Virtual community is built in spirals, twisting up and down, in and away. Nobody is standing still in front of you for very long. The geometry is not the line, the rectangle with its sides, not the circle. Ach, that spiral. The coffee keeps spilling!
Virtual community is built in real time, not linear time.
If we all convened at a room for two hours a day for four weeks, that's one kind of community. That's a kind we've all grown up with. Clear requirements and obligations... and probably some shared rules on how to behave when we were there. In virtual community, that's not the way. We are released from that slightly medical model of behaving... "Oh, sick Students, Come Here and I will diagnose and prescribe. You shall see yourself reflected in the sickness of others and ye shall get well. Just do what I tell you. 12 steps... homework, sponsors..."

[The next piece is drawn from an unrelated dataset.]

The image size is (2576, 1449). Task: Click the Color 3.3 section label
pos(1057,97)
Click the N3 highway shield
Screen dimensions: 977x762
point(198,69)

Virtual community thrives on misbehavior, on pathology. (Have people really read all the course materials?) So virtual community honors the complexity of soul-time, where nothing is really a pathology and time is not measured.
Virtual Community is viral. Beacuse the rules are altered, violated, things seep in and linger, not unlike Lyme disease. From my own on-line seminar experience in 2006, I had intense reaction to another person and it stayed with me in a way that I have found very supportive... but only a year later. Again, it reflects a shift in expected time frame. Everything does not start and end in The Course. Actually, nothing really starts in the course... it already has... and nothing really ends with the course. It can't. So the Course is a imprinted experience, waiting to become more or less active at another time.